INSTRUCTIONS FOR THE TASK | Can you set down everything from "We are alarmed" down to "indiscriminate budget cuts." in the MTBPS commentary below, copied word for word?

SOURCE EXTRACT |
┌────────

The Institute for Economic Justice (IEJ) views the Medium-Term Budget Policy Statement (MTBPS) with both relief and alarm. We welcome National Treasury’s marked departure from the drumbeat of a looming ‘fiscal crisis’ that has been repeated ad nauseam over the past two months. This ‘fiscal crisis’ was almost completely absent from the Minister’s speech and associated MTBPS analysis. Rather, the Minister identified a lack of growth as central to our economic and fiscal challenges. Despite this, the budget does not put forward a credible growth strategy, passing on this responsibility to the private sector.
We are alarmed that National Treasury has doubled down on the existing path of austerity that has, and will continue to fail to grow the economy and improve the well-being of everyone in South Africa. Trying to achieve growth via austerity—cuts to basic services and other critical areas of spending—is like trying to drive uphill with the handbrake on.
South Africa’s crises
The emphasis on a ‘growth crisis’ rather than a ‘fiscal crisis’, and the importance of sustainable economic expansion to achieve a sustainable fiscal path, vindicates the IEJ’s position that claims of an imminent risk of fiscal collapse were exaggerated to justify indiscriminate budget cuts.
In fact, the projected revenue shortfall of R44 billion is actually below that estimated by the IEJ and most analysts, indicating a somewhat ‘less-bad’ picture than expected. This revenue shortfall is also within the range of previous shortfalls that the country faced between 2017 and 2020, of between R30 billion and R70 billion. Further, our budget deficit, projected to be 4.7% for 2023/24, is noticeably lower than the average expected deficit for countries at our level of economic development, which the IMF estimates to be 5.9%.
Similarly, although the debt-to-GDP ratio forecasts increase, this is not portrayed as pushing us over a mythical ‘fiscal cliff’. Rather, following the approach taken by the IEJ in recent months, the high cost of debt servicing is identified as a key fiscal concern. Unfortunately, the MTBPS offers no direct measures to reduce the cost of borrowing.
Disappointingly, the MTBPS is largely silent on the dire socio-economic crises we face. This in a context where there are currently 11.9 million unemployed people by the expanded definition and 62.6% of South Africans live in poverty. Around a fifth of households lack access to adequate food and regularly send out a household member to beg for food. This is worse for rural and female-headed households. These are the crises that the budget should be overtly geared towards solving.
Austerity – past, present, and future
While in-year spending cuts are far below those desired by National Treasury, the proposed recipe for growth still squarely centres austerity. There has been a R62 billion real-terms reduction in non-interest consolidated government spending from last year (2022/23 to 2023/24). Compared to its allocations in the 2023 February Budget, main budget non-interest spending falls by R85 billion over the next two years. This continues the failed path we have been on for almost a decade. It is both retrogressive and self-defeating.

└────────

PROVIDED RECORDS |
┌────────

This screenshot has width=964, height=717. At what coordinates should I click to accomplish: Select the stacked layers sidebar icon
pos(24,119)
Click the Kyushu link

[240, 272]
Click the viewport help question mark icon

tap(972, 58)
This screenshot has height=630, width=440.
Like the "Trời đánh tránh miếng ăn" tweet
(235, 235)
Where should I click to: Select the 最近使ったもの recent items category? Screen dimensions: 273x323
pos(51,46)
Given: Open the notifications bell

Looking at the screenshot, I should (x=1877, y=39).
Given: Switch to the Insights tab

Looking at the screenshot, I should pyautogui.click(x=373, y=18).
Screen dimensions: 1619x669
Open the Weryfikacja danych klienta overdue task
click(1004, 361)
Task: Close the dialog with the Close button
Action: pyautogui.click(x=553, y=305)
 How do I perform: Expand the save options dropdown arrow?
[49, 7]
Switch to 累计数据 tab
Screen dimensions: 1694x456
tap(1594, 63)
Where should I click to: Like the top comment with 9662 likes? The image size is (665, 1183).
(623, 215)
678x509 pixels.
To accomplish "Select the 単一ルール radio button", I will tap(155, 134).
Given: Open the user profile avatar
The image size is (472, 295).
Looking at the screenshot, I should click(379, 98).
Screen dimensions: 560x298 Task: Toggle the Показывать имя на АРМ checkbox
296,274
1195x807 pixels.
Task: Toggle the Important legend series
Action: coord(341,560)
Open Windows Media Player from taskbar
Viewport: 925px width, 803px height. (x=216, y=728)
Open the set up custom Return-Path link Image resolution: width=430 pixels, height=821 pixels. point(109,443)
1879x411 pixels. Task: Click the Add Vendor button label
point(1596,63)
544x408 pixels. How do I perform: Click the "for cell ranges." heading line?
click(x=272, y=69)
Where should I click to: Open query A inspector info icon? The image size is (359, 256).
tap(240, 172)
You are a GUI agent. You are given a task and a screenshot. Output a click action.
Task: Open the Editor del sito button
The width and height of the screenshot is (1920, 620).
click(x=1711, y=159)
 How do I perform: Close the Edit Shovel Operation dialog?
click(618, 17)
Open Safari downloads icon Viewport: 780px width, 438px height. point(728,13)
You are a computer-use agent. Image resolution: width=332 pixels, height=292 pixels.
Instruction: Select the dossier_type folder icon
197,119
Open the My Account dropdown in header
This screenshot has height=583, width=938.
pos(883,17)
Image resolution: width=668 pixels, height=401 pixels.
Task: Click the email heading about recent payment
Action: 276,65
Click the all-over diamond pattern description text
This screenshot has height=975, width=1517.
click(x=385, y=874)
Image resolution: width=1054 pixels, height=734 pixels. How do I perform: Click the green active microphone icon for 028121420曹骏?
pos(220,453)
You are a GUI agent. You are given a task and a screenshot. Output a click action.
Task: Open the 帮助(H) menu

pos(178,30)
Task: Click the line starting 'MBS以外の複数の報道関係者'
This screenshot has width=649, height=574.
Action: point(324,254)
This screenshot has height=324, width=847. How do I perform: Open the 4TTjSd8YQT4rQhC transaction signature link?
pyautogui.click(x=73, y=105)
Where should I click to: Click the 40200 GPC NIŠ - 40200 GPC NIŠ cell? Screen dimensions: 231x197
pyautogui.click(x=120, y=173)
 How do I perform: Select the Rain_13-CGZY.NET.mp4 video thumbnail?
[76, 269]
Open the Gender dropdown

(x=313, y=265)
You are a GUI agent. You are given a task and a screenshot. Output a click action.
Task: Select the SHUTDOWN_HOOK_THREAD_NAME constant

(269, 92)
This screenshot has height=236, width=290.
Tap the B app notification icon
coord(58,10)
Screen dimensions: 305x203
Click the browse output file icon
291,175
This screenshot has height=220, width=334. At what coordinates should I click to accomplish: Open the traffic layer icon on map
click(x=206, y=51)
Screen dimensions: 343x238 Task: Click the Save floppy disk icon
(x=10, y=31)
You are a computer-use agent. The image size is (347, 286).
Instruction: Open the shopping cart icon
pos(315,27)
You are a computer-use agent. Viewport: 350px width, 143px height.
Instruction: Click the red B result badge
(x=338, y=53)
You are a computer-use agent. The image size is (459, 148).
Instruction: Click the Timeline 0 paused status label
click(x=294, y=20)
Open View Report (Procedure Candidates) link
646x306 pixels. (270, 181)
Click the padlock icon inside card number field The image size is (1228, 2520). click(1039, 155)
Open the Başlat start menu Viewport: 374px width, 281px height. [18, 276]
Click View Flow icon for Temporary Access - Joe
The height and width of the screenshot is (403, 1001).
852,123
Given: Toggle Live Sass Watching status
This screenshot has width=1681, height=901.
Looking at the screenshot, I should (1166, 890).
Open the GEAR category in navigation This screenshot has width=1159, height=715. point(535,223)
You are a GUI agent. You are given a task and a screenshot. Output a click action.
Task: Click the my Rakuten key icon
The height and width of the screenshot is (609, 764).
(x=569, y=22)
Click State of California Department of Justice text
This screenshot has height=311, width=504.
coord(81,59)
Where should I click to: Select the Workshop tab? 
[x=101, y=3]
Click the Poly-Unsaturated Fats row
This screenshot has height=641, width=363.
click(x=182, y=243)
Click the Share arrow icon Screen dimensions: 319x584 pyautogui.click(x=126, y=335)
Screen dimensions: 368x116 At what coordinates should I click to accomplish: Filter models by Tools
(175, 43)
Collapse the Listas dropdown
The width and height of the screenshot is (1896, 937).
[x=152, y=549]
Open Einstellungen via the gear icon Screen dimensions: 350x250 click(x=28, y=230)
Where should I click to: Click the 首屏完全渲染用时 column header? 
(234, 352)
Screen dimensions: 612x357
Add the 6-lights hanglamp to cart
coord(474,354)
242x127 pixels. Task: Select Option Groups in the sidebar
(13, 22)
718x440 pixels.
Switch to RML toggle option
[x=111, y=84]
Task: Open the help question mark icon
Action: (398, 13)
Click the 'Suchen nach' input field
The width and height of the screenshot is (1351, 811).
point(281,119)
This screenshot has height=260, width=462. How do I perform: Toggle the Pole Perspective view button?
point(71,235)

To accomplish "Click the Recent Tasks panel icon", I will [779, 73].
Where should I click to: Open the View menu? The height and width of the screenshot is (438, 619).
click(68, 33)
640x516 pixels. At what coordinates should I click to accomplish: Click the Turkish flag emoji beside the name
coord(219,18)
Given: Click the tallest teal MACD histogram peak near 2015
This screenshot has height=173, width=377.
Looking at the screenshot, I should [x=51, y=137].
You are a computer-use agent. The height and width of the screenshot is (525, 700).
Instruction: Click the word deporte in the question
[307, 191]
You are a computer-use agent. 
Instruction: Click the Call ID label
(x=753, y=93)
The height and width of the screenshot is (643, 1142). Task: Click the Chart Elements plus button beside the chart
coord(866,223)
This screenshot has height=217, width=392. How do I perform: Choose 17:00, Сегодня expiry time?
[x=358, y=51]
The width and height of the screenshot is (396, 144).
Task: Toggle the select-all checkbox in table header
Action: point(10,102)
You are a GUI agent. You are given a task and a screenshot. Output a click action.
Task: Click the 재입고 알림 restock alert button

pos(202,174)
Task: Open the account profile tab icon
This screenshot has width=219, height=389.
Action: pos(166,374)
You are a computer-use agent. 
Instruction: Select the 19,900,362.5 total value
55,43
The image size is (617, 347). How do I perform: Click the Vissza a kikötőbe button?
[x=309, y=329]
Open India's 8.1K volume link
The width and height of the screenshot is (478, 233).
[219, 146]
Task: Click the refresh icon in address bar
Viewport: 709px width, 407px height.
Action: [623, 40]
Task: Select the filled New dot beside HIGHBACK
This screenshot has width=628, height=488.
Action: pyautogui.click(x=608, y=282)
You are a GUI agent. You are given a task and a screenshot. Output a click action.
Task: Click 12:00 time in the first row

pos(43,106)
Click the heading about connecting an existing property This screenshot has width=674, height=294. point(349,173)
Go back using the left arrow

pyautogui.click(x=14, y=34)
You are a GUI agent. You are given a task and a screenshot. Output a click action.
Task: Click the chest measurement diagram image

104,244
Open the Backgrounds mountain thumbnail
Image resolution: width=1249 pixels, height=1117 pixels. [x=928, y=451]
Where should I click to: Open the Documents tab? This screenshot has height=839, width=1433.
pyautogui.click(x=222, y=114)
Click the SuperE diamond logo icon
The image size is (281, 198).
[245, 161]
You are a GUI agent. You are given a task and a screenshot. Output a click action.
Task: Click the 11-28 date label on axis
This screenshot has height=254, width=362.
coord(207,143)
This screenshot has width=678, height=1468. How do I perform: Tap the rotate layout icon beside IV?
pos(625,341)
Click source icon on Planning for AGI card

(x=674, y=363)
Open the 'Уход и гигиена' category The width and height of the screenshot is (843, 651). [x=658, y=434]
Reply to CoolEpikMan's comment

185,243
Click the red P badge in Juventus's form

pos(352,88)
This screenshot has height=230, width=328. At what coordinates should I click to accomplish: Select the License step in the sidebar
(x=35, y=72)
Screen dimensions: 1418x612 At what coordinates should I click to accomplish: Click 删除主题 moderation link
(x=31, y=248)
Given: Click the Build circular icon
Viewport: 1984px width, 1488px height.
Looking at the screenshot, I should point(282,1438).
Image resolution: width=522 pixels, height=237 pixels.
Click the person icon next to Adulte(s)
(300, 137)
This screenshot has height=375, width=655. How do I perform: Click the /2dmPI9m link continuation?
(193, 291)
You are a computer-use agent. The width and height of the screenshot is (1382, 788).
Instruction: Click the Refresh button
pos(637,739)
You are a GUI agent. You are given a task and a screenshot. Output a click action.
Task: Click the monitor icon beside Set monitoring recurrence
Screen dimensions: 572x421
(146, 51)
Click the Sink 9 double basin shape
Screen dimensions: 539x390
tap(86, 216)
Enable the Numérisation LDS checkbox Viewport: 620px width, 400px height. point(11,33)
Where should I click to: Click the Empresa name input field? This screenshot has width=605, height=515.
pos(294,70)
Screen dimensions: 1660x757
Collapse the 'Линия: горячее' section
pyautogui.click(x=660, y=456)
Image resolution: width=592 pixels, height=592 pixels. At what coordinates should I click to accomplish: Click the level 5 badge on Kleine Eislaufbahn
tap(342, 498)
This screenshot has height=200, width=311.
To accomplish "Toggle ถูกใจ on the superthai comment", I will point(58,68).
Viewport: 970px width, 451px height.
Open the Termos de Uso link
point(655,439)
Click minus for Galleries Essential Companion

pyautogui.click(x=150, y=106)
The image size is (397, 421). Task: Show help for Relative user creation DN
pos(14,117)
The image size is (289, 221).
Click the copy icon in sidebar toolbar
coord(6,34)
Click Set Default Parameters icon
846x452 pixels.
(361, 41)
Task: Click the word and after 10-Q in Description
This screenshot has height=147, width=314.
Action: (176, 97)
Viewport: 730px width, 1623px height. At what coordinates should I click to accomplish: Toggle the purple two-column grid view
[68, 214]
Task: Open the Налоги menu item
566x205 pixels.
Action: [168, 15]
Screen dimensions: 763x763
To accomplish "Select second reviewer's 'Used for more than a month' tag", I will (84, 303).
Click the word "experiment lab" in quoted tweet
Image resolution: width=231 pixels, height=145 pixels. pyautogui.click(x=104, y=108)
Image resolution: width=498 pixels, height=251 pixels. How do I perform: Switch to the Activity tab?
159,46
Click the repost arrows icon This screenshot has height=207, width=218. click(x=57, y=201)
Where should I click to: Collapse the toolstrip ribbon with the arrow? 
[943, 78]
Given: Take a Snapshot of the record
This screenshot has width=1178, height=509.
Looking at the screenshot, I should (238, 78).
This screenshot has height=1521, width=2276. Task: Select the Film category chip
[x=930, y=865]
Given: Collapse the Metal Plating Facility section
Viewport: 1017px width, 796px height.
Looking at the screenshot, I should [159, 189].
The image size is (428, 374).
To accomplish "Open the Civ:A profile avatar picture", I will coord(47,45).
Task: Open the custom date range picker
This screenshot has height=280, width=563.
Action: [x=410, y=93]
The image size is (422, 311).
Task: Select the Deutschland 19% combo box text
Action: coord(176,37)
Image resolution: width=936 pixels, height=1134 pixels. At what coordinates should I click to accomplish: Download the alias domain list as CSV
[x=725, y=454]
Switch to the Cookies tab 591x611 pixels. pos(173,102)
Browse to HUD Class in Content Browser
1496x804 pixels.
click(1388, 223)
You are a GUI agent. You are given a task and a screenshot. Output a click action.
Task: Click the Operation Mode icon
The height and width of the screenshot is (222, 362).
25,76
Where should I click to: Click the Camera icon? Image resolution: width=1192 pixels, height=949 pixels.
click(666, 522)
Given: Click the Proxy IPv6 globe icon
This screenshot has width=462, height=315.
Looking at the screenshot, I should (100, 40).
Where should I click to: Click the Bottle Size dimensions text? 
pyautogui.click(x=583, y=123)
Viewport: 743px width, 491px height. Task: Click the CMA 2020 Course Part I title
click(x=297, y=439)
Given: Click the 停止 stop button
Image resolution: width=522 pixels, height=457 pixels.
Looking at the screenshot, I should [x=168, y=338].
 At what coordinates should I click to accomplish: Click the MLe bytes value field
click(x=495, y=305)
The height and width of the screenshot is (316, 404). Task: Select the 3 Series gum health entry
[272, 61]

└────────

ANSWER TO THIS PROBLEM |
We are alarmed that National Treasury has doubled down on the existing path of austerity that has, and will continue to fail to grow the economy and improve the well-being of everyone in South Africa. Trying to achieve growth via austerity—cuts to basic services and other critical areas of spending—is like trying to drive uphill with the handbrake on.
South Africa’s crises
The emphasis on a ‘growth crisis’ rather than a ‘fiscal crisis’, and the importance of sustainable economic expansion to achieve a sustainable fiscal path, vindicates the IEJ’s position that claims of an imminent risk of fiscal collapse were exaggerated to justify indiscriminate budget cuts.